■ **Task details**:
Copy out the listing below from the line containing "You are a computer-use" down to the line containing "click(32, 140)", both lines included and nothing else, and leave the requests unchanged. Adjust every coordinate in the answers by adding -83 to it.
----- Excerpted data -----
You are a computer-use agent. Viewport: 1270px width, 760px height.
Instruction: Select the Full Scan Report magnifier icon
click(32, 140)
-----
----- Excerpted data -----
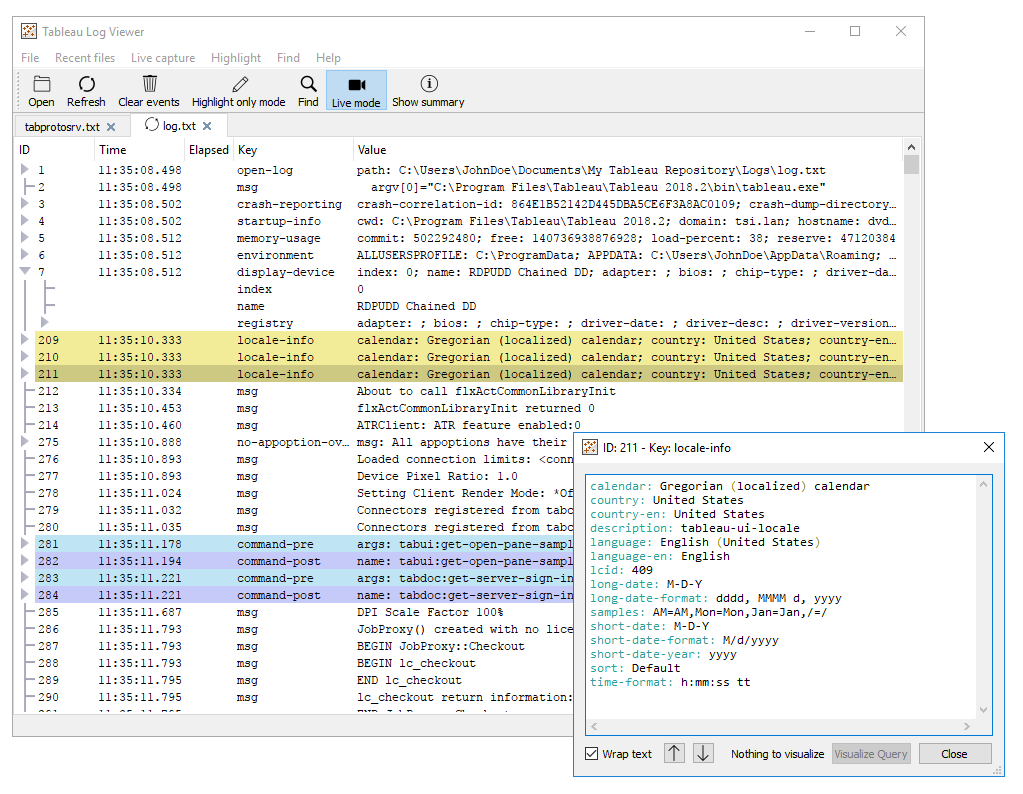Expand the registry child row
-----
----- Excerpted data -----
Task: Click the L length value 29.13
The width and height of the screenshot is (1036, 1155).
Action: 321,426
-----
■ **Written solution**:
You are a computer-use agent. Viewport: 1270px width, 760px height.
Instruction: Select the Full Scan Report magnifier icon
click(-51, 57)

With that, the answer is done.